Exercise instructions
Lines with the word "seguir" are the ones wanted. Copy each of them from the entries below.

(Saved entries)
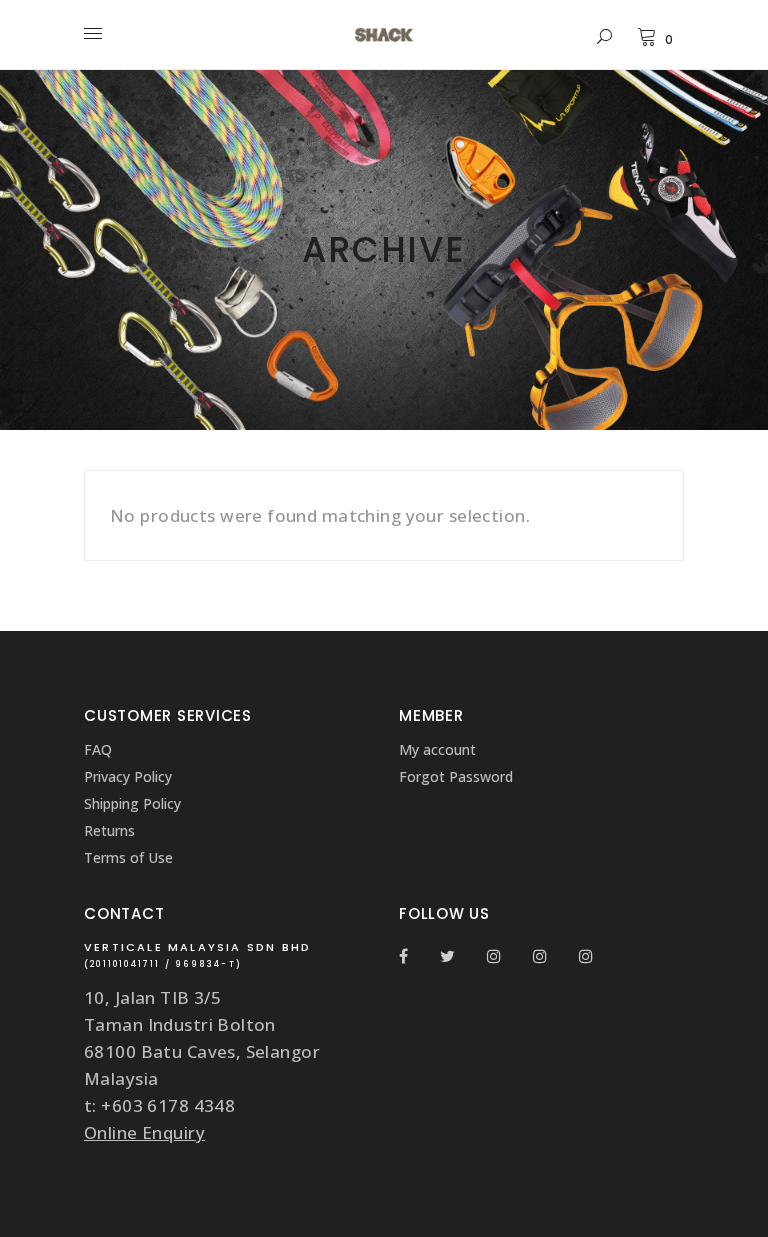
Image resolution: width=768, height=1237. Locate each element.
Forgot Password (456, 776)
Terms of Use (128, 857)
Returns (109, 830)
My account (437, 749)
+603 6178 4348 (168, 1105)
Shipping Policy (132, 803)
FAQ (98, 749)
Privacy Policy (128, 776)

==

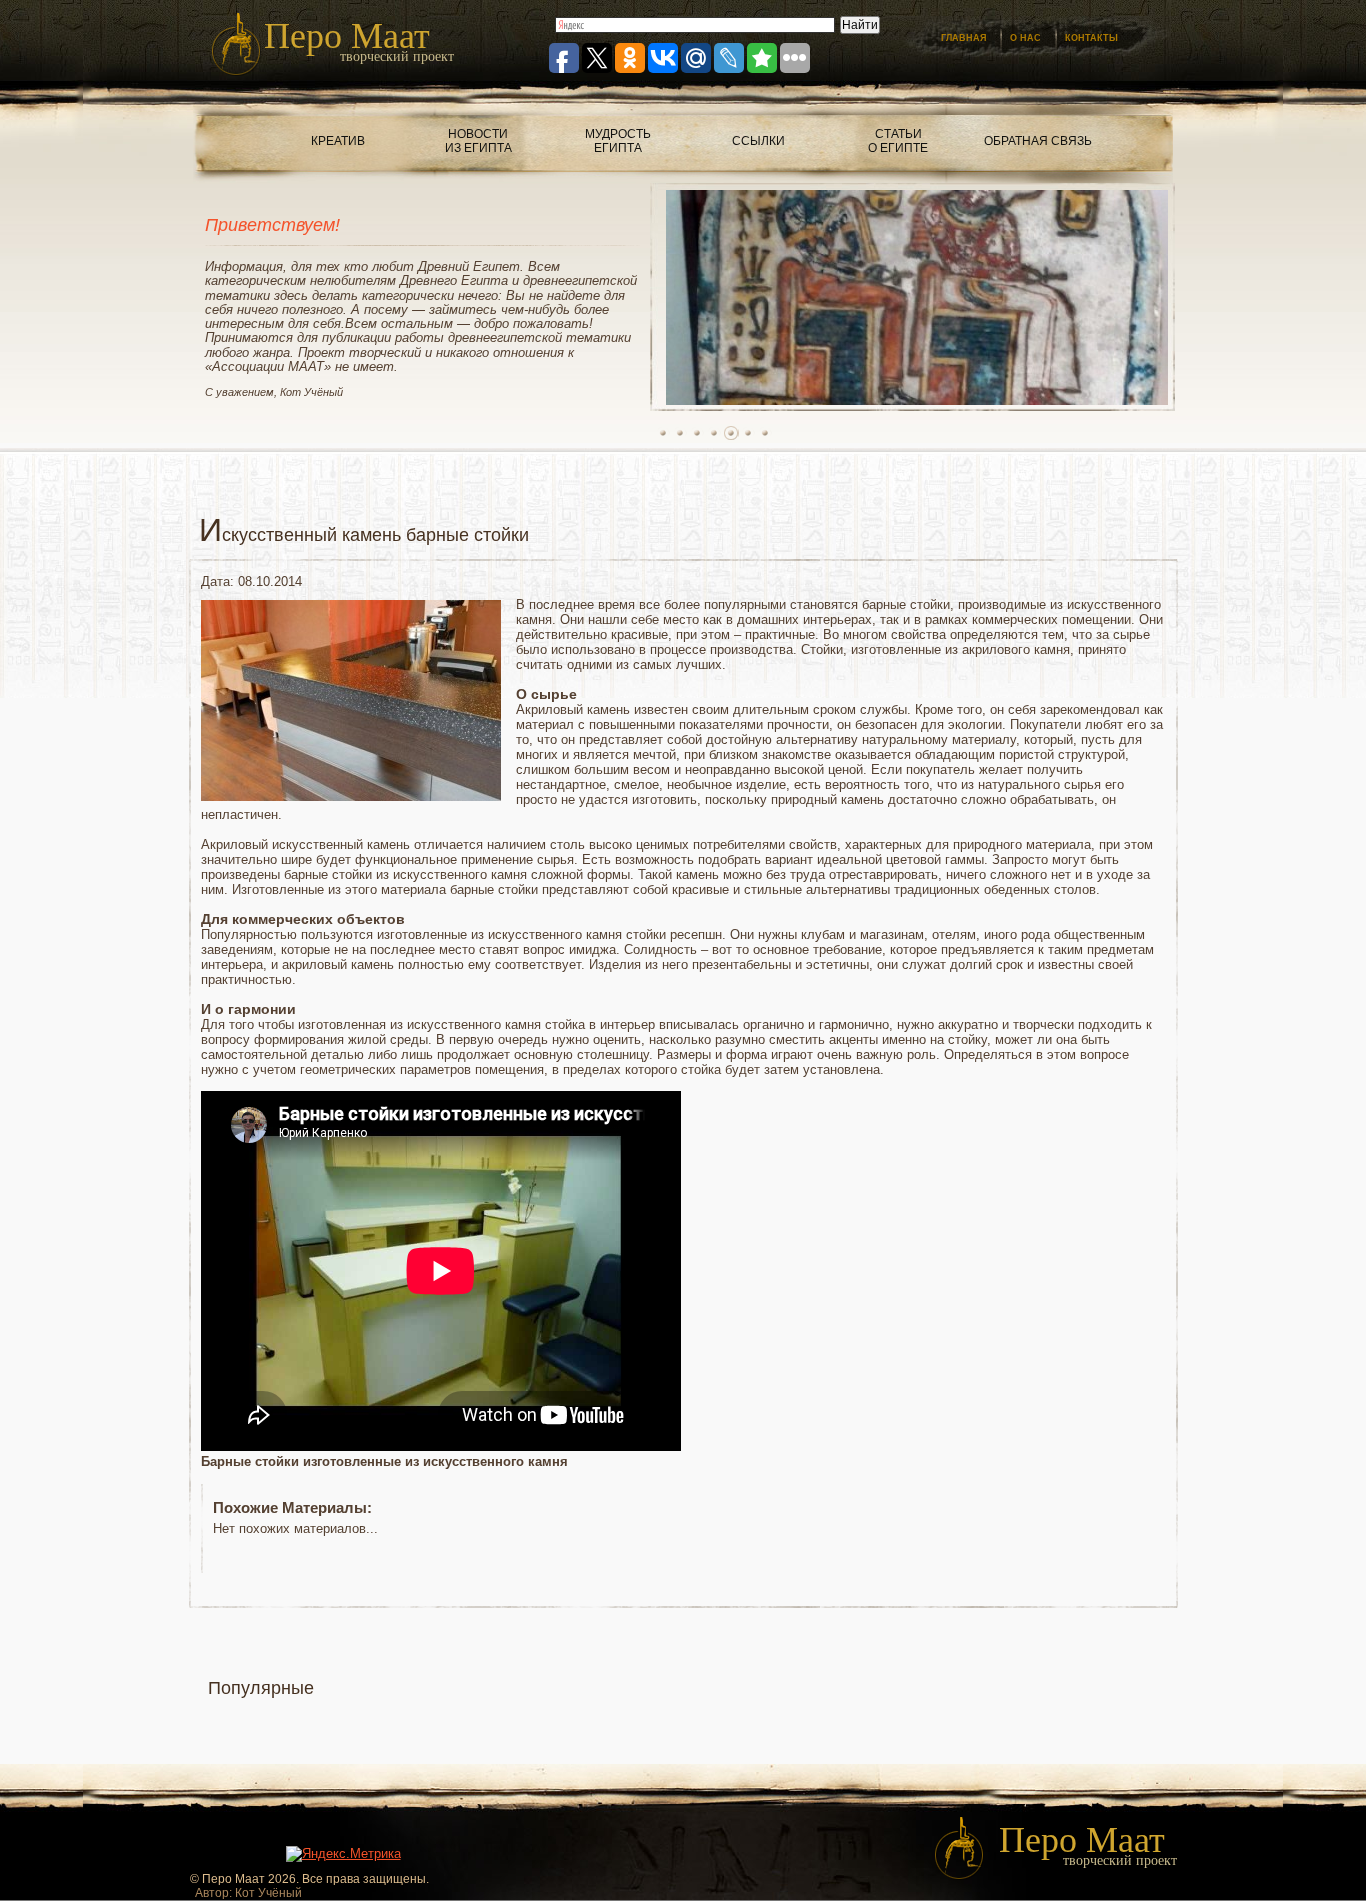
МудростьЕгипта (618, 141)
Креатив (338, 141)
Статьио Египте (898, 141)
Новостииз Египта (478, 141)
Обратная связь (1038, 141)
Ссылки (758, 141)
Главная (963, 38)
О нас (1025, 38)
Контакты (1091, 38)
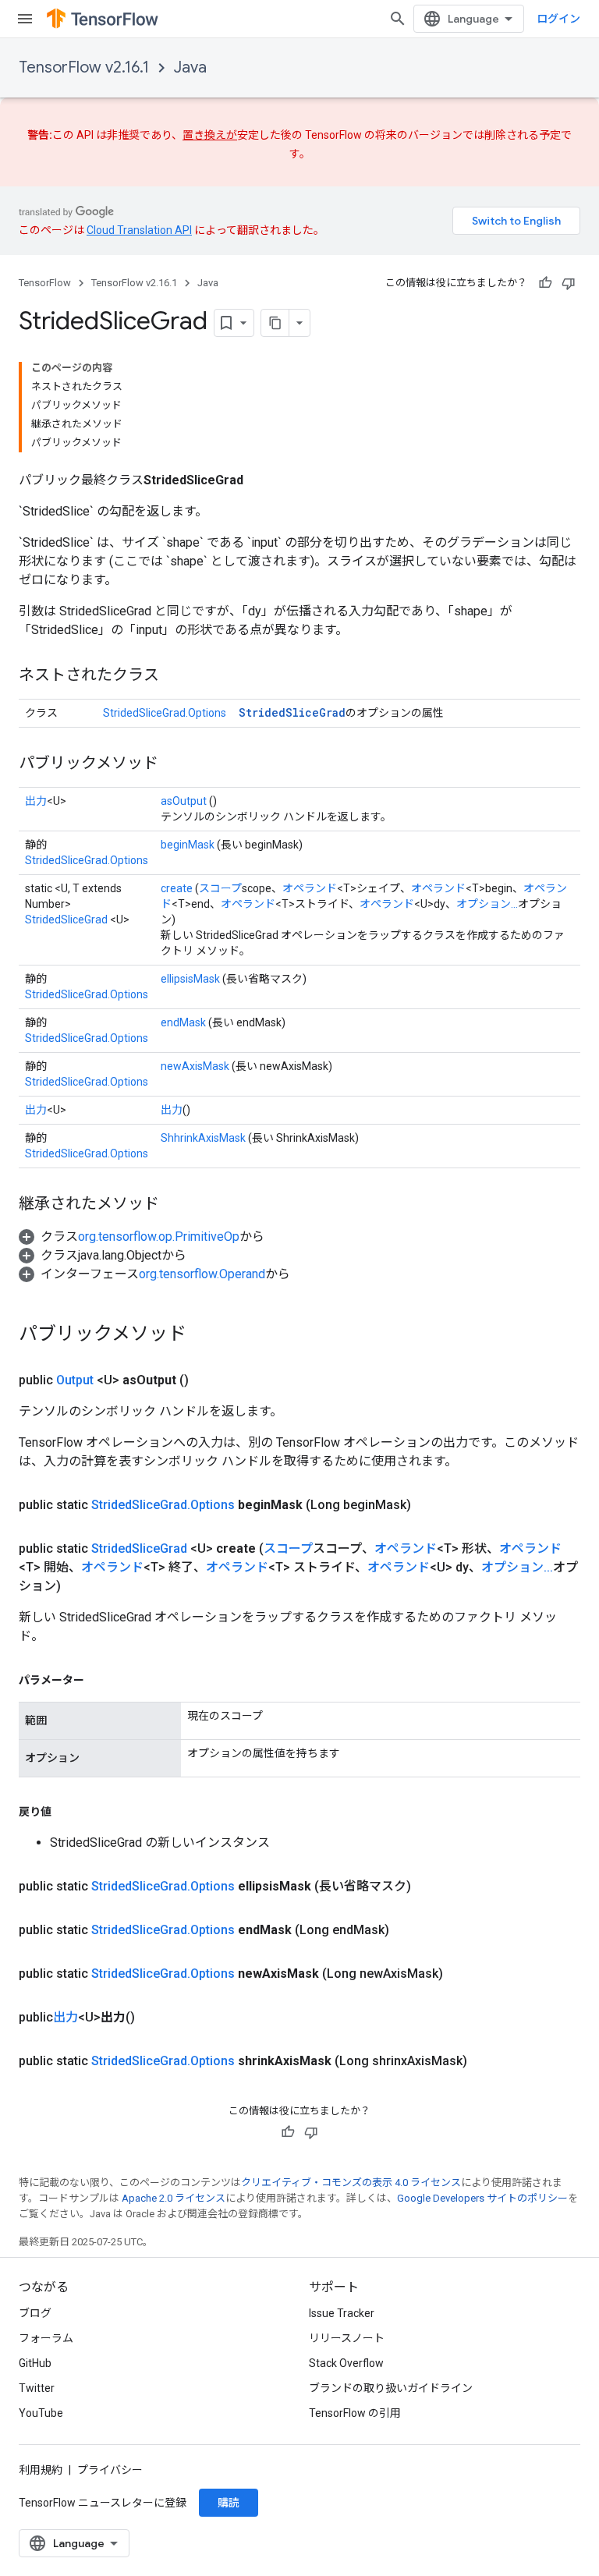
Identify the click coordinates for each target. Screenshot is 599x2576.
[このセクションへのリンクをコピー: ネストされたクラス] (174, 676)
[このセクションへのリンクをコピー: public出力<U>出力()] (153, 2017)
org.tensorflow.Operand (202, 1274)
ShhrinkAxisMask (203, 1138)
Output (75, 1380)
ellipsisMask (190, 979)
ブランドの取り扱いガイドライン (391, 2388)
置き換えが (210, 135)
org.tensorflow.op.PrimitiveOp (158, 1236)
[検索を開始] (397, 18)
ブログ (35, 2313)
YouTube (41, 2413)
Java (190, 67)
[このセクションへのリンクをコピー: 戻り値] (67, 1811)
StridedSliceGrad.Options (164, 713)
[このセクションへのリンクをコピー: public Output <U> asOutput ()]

* * *

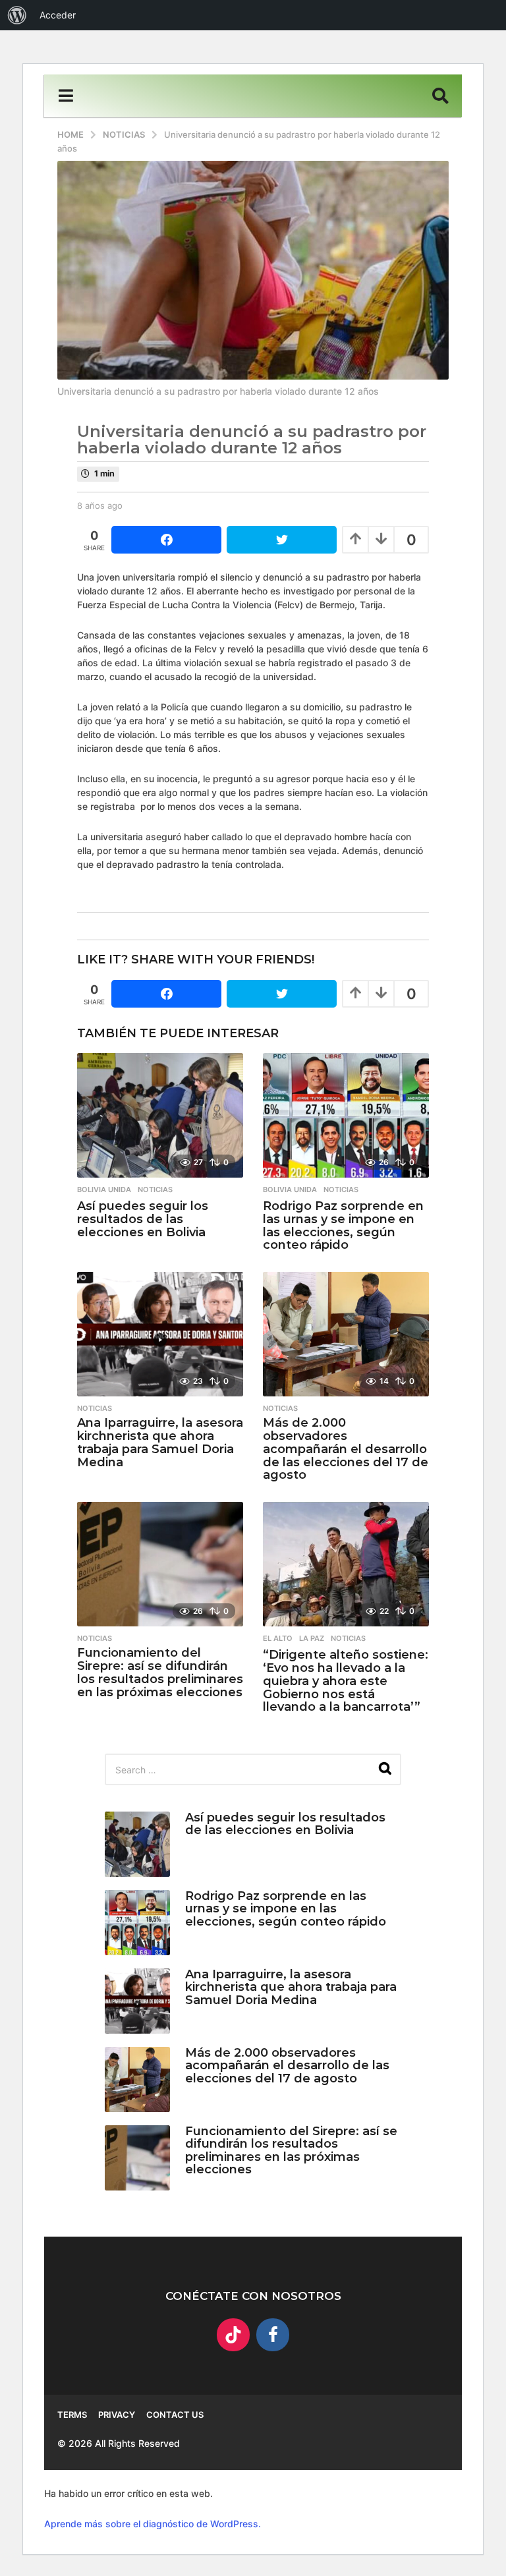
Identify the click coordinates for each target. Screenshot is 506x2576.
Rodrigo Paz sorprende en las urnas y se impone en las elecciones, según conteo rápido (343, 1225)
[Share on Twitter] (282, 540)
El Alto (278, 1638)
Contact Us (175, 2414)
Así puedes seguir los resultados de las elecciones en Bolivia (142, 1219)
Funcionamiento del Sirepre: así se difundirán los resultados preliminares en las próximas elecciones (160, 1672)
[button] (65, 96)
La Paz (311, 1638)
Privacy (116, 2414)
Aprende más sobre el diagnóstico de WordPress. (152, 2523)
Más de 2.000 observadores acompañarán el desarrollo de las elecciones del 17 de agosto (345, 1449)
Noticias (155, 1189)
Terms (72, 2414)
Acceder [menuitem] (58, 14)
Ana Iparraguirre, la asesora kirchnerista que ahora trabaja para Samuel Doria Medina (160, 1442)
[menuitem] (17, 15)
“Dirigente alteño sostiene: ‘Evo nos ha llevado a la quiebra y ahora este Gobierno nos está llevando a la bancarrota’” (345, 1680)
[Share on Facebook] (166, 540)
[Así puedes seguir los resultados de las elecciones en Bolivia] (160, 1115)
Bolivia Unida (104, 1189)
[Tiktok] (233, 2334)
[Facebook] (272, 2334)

Output for this task
Así puedes seguir los resultados de las elecciones en Bolivia (142, 1219)
[Así puedes seguir los resultados de las elecciones en Bolivia] (160, 1115)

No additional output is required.